Though the enactment of a shorter continuing resolution may have delayed the worst-case scenario of a full hiring freeze or furloughs, officials say that fixed cost increases are forcing the agency to restrict both hiring and overtime.
“Without additional funding during the CR period, we must operate conservatively,” said SSA spokesman Mark Hinkle. “We have been forced to restrict hiring to critical targeted areas and will not be able to invest in new information technology development. In addition, we have reduced overtime to historically low levels and essentially have no overtime to serve the customers who are waiting in our lobbies late in the day or to clear workloads that we are unable to get to during core hours of operations.”
Hinkle warned that members of the public will see longer wait times both at field offices and on the agency’s 1-800 number, and those applying for retirement or disability benefits will wait longer for their requests to be processed and evaluated. And he reiterated that if Congress fails to increase funding for the agency either in a full-year spending agreement or a second continuing resolution, the agency will hit a new 50-year staffing low by January 1 and lose more than 2,000 workers by the end of March.
Level-funding the agency’s administrative expenses actually amounts to a 4.2% budget decrease, as the organization sees its fixed costs increase by around $600 million per year. Rich Couture, president of the American Federation of Government Employees Council 215, which represents the agency’s Office of Hearings Operations employees, warned that even the restrictions on hiring and overtime could endanger the agency’s recent progress on a variety of service metrics.

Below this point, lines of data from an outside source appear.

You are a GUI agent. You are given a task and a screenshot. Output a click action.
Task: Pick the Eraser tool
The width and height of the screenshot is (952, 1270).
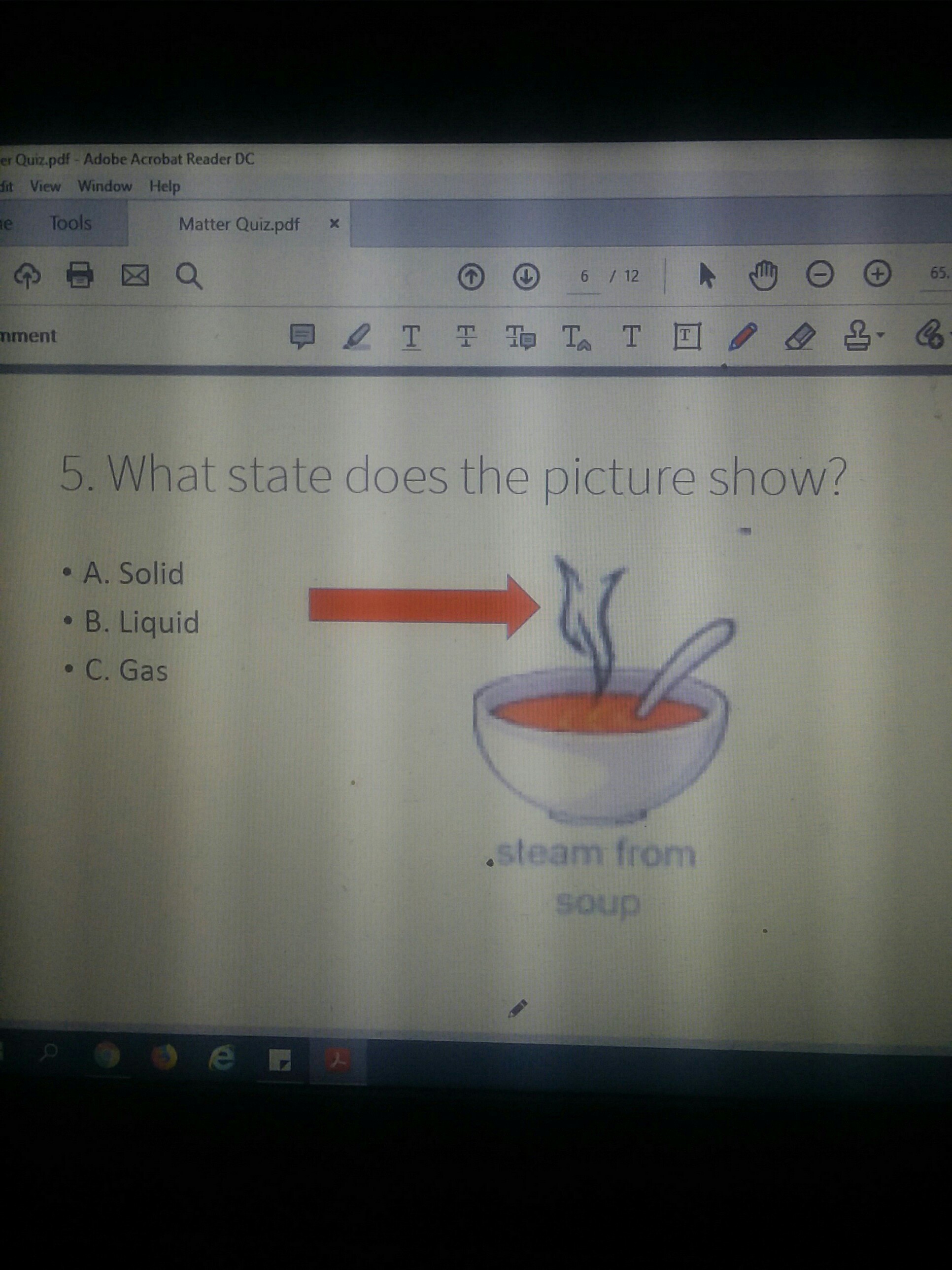[800, 336]
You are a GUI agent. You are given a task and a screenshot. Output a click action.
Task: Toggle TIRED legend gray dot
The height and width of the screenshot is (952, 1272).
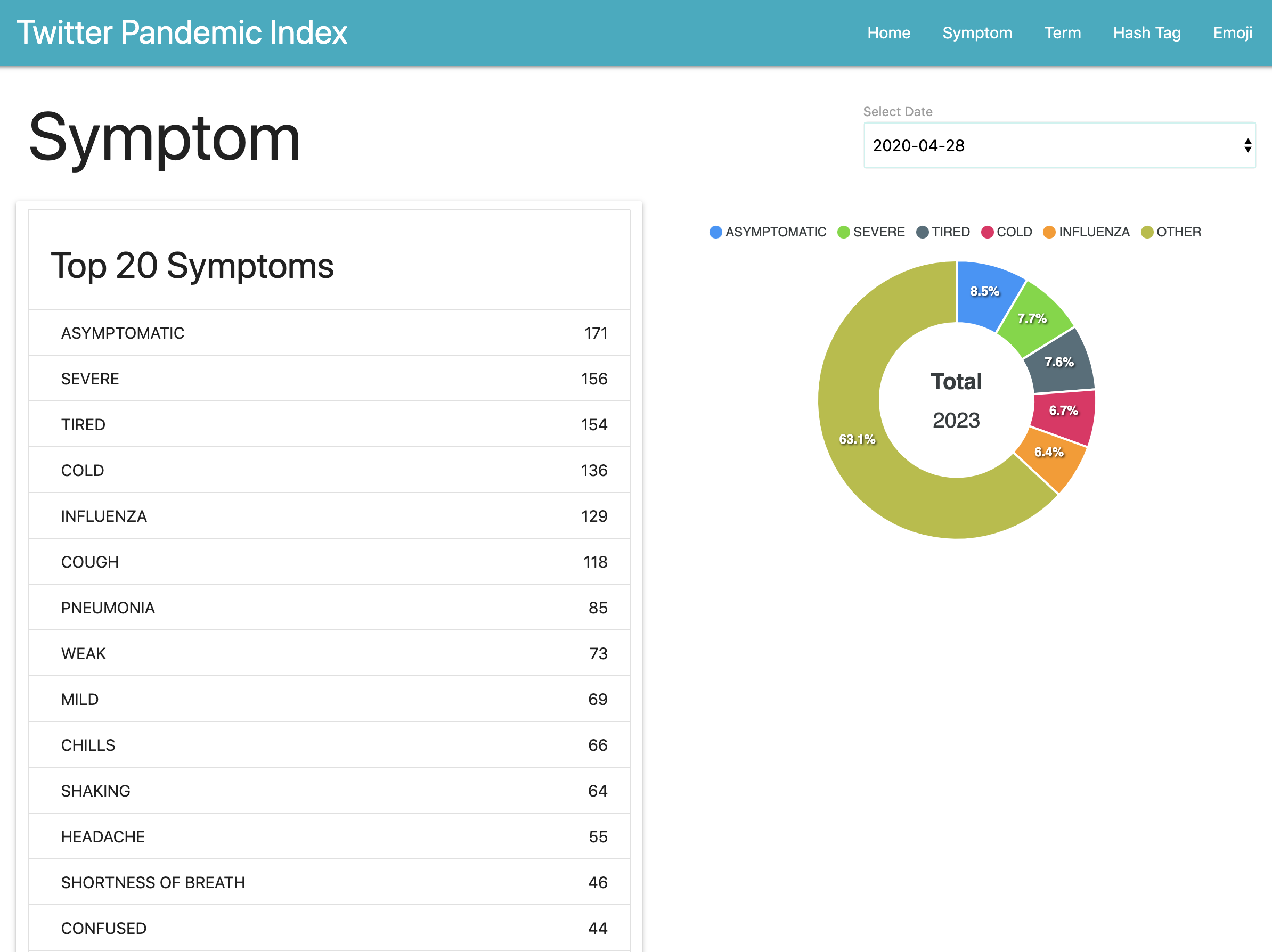point(922,232)
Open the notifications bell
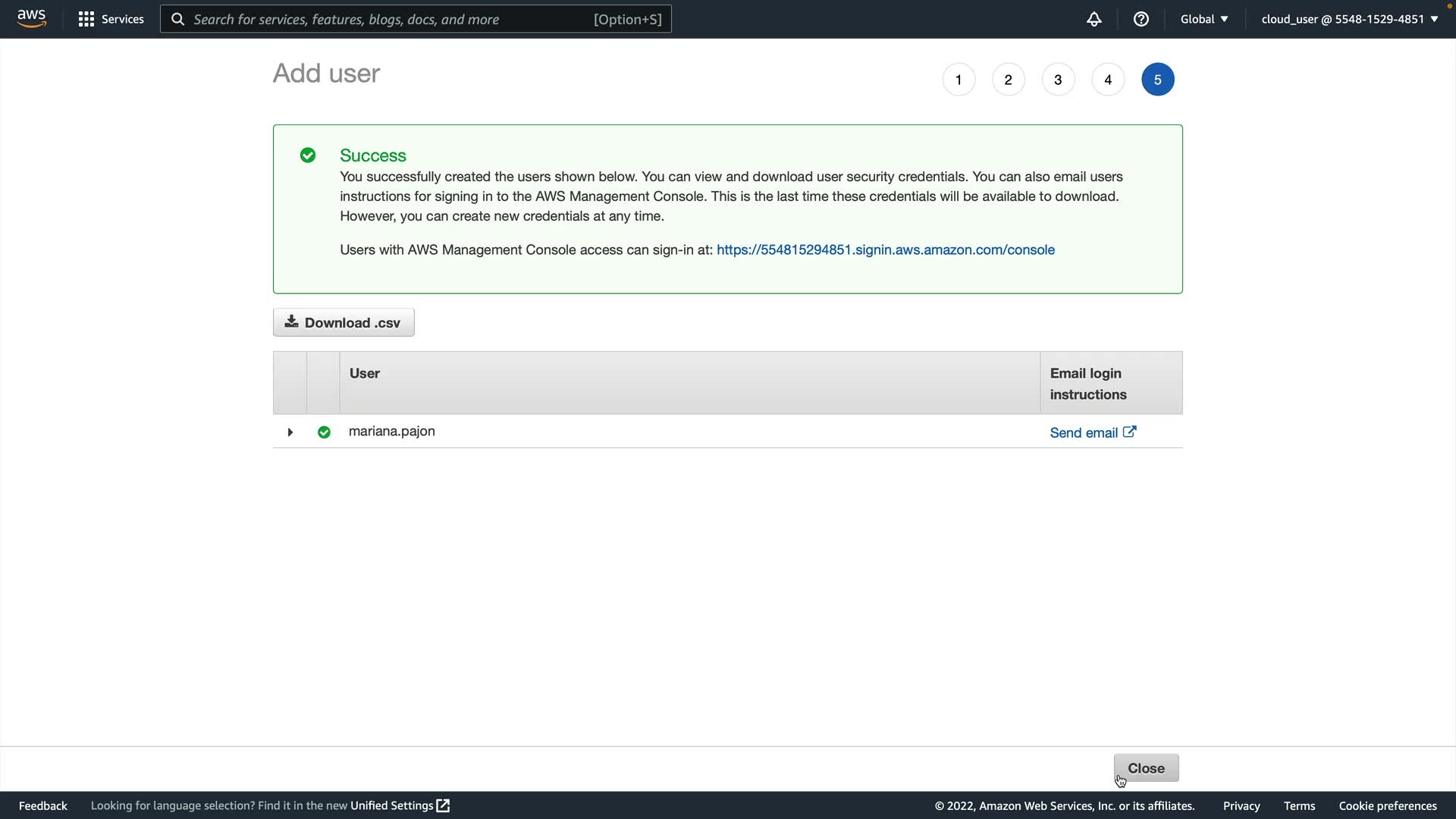Image resolution: width=1456 pixels, height=819 pixels. 1094,19
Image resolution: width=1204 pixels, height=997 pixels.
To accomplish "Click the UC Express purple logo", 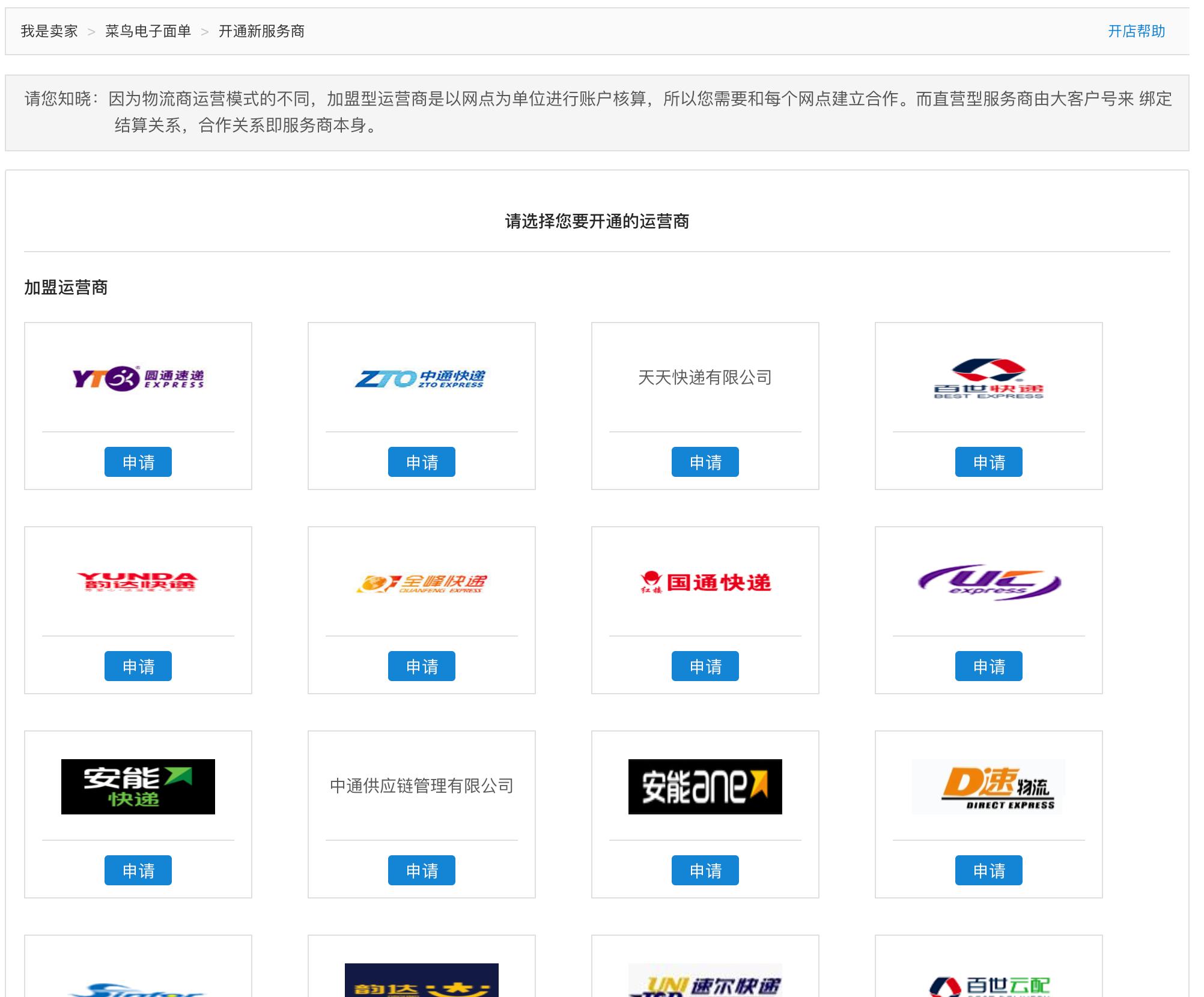I will (x=989, y=581).
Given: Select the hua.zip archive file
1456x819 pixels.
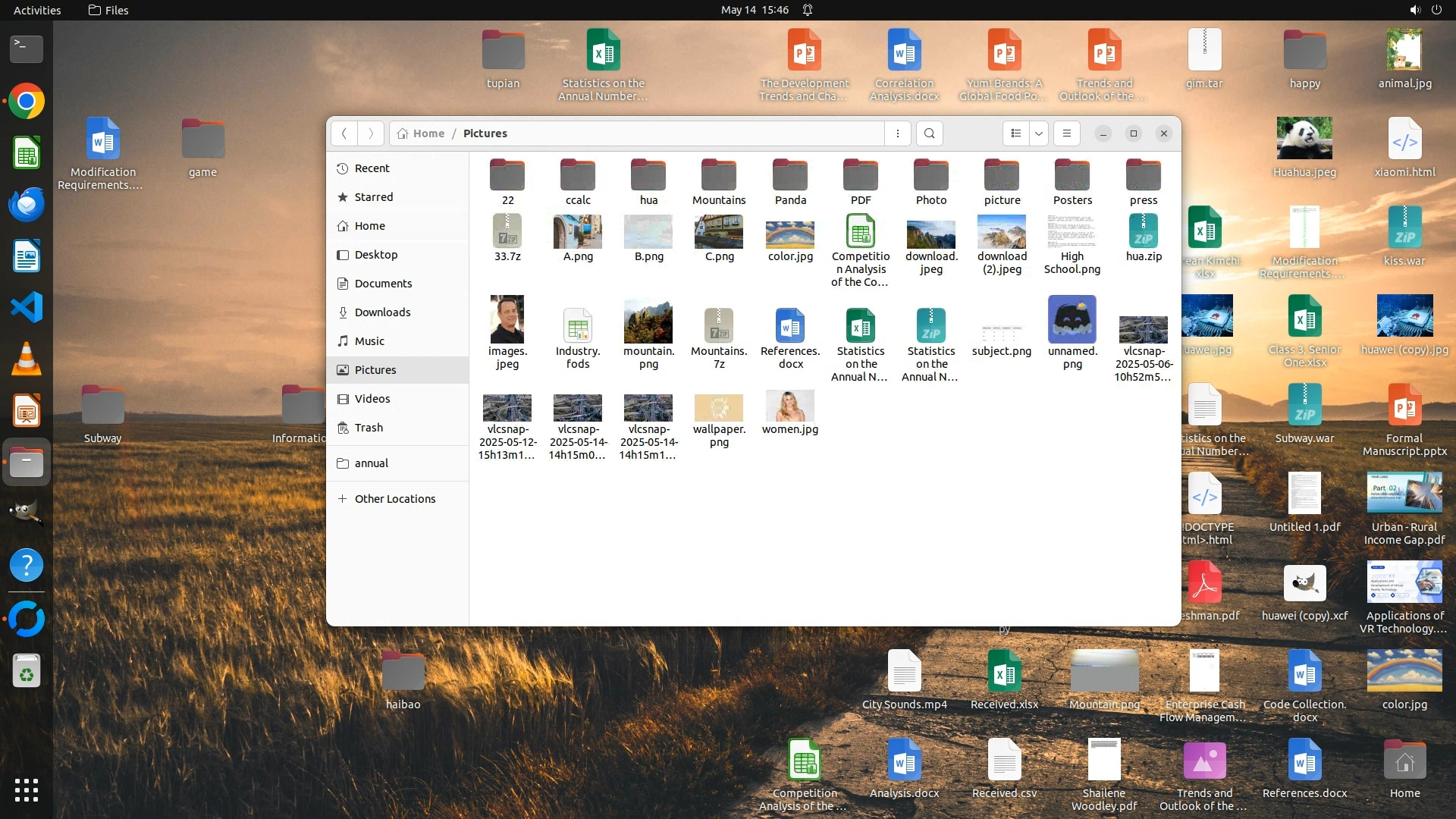Looking at the screenshot, I should pos(1143,232).
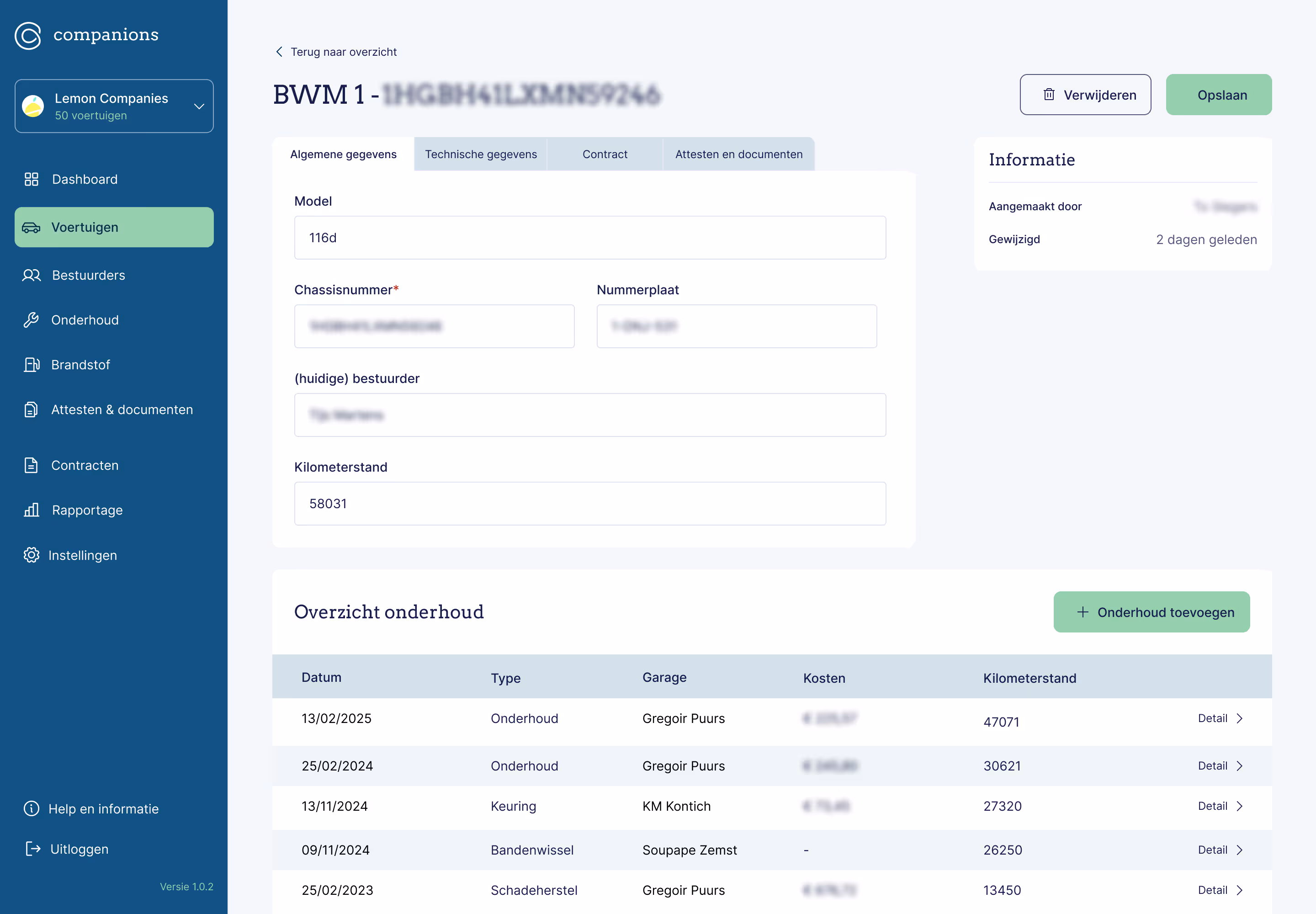Image resolution: width=1316 pixels, height=914 pixels.
Task: Click the Onderhoud wrench icon
Action: 32,320
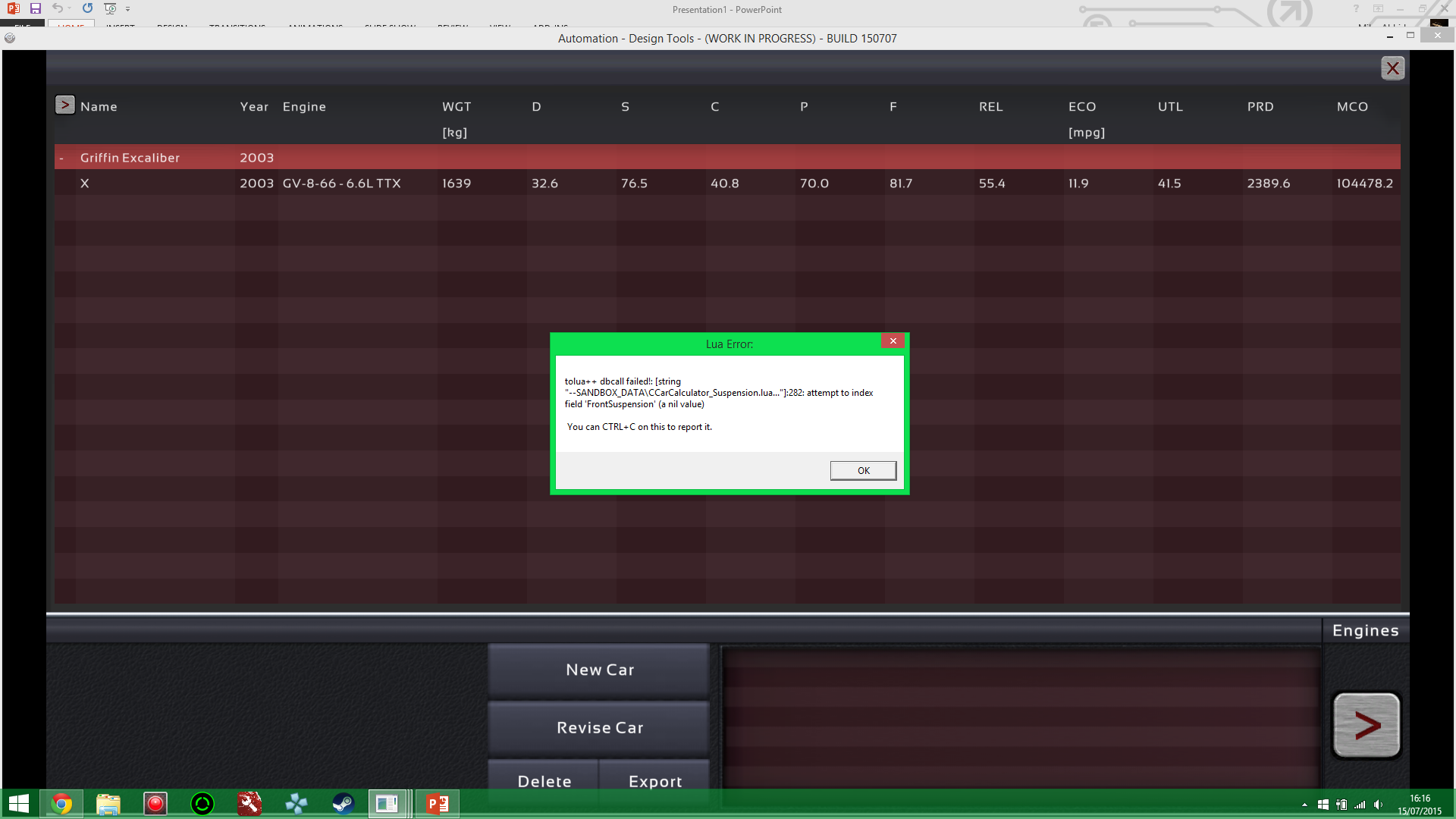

“The agency has relied heavily upon overtime as a tactic to try to boost productivity and service delivery in an environment where we’ve been understaffed since at least 2010,” Couture said. “We’re at a point where in 2024, our staffing levels are around 57,000 employees agencywide, and we’re managing benefits for 75 million people, whereas in 2010, we were at 67,000 employees and administering benefits for 60 million people. With that context in mind, the overtime has been used as a salve to try to alleviate the pain caused by that understaffing. But the fact is we don’t have the budget and haven’t had a sustained budget to be able to do sustainable hiring, training and retention to meet our important service delivery needs.”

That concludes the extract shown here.